New frontiers in AI and finance: Kepler built verifiable AI fon financial services with Calude

0
65
Kepler

Kepler, the verifiable AI platform for financial research, expanded on the architecture documented in a recent Anthropic customer profile, “How Kepler built verifiable AI for financial services with Claude.” The profile details a system built on a single thesis: language models alone cannot meet the rigor financial workflows require, and traditional financial software cannot match the flexibility analysts need from AI. Kepler’s architecture combines them. That combination is what makes the answers defensible in an IC memo or under audit.

Financial firms operate in a heavily regulated environment where reporting has to be auditable and accountable. Every figure in a regulatory filing, deal pitch, or research report needs to be verifiable against source documents.

The tools the financial industry has traditionally relied on can pull data, but they still require analysts for that verification process. An analytics system can’t interpret a freeform question, decompose it into steps, or work out that a single metric requires pulling three different line items across specific fiscal periods. AI systems can do that interpretation, but they handle it in the same step as the computation, so the numbers they produce are generated by the model, which can make mistakes.

Vinoo Ganesh and John McRaven spent years at Palantir building data systems for defense, energy, and financial firms. That work shaped how they think about trust in environments where answers must be verifiable. Before founding Kepler, they spoke with 147 financial firms, including private equity, hedge funds, and investment banks, and heard the same thing at nearly all of them: everyone wanted to use AI for research, but nobody trusted the output. As one managing director told them, “How am I supposed to trust something I can’t audit?” 

The duo’s answer was to build deterministic infrastructure that serves as a trust and verification layer for AI. That infrastructure, together with Claude as the reasoning and interpretation layer, powers Kepler Finance: a research platform for financial services used by analysts to ask questions in plain English and receive instantly verifiable answers. 

Handling long, multi-step tasks and flagging ambiguity

Financial analysis involves complex, multi-step calculations, dense data, and overloaded terminology, and has no tolerance for error. With that in mind, Kepler needed a model that could hold a long plan together without drift and flag ambiguity. 

For example, if an analyst asks for a company’s inventory days outstanding over the last eight quarters, the model needs to figure out what the answer needs: the right formula, correct fiscal periods, and any restatements that might affect the numbers. 

The team benchmarked across all frontier models. They found that on straightforward queries, models performed comparably. But when it came to long, multi-step plans with interdependencies, all but Claude started taking shortcuts or losing track of constraints by the fourth or fifth step.  “On our workloads, Claude was the model that consistently held the plan together,” Ganesh says. “Other models would start strong and then quietly drop a constraint by step five.”

Engineering the context around Claude

The Kepler team found that Claude produced better results when given precisely defined tasks enhanced with structured domain knowledge, definitions, and hard boundaries on what to resolve versus what to escalate. “In finance, the model can’t be the whole  system.
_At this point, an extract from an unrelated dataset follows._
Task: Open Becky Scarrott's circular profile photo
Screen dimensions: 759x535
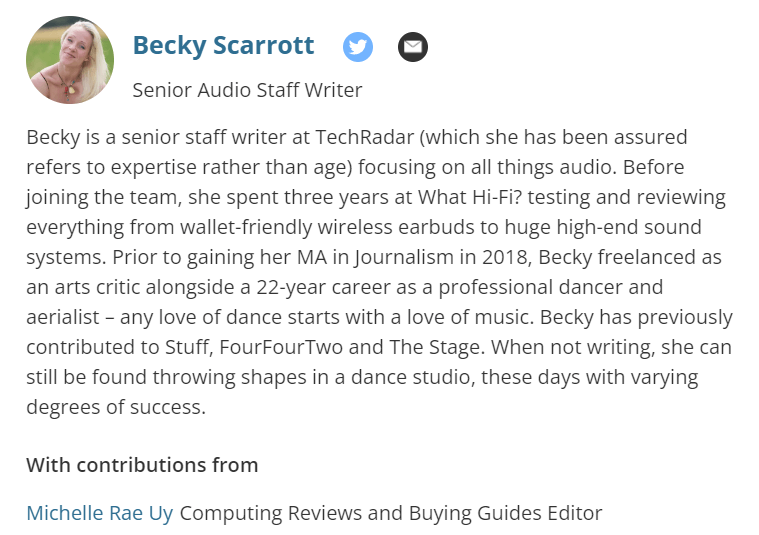Action: click(x=70, y=60)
We treat it as one stage in a pipeline whose job is to hand the model exactly what it needs to succeed at exactly that stage,” says McRaven. “Prompt engineering optimizes a call while content engineering optimizes the system around it.”

The clearest difference was how each model handled uncertainty and kept humans in the loop. For example, in situations where one term can have two different meanings, most models picked one meaning and kept going. Claude stopped and asked the analyst to decide. “That behavior matters more than any benchmark score,” Ganesh says. “One wrong assumption early in a financial analysis breaks everything downstream.”

Scaling with Claude

Kepler Finance has indexed more than 26 million SEC filings across 14,000+ companies, 50M+ public documents, and 1M+ private documents spanning 27 global markets. Claude makes that volume of unstructured data usable, interpreting questions against the entire corpus and reconciling differences in terminology across companies and time periods. Kepler’s retrieval layer then pulls figures from verified SEC filings, computes the result, and assembles the results into the desk’s Excel template, where with a single click analysts can trace each number back to its exact line item highlighted in the source document. 

For the buy-side analyst, that architecture changes three things in the daily workflow. Every figure in a Kepler answer clicks through to its filing, page, and line item, so a number in an IC memo can be defended at the level of the underlying 10-K. Calculations are explicit and reproducible, so running the same query twice returns the same number. Outputs are auditable end-to-end, so compliance reviews and examiner requests do not require redoing the work. Buy-side analysts at private equity firms, hedge funds, and investment banks use Kepler today. The platform was built in under three months, informed by interviews with 147 financial firms. The analysts Kepler serves want answers they can put their name on. The company is continuing to scale across the buy-side research stack, with expansion into private credit underway.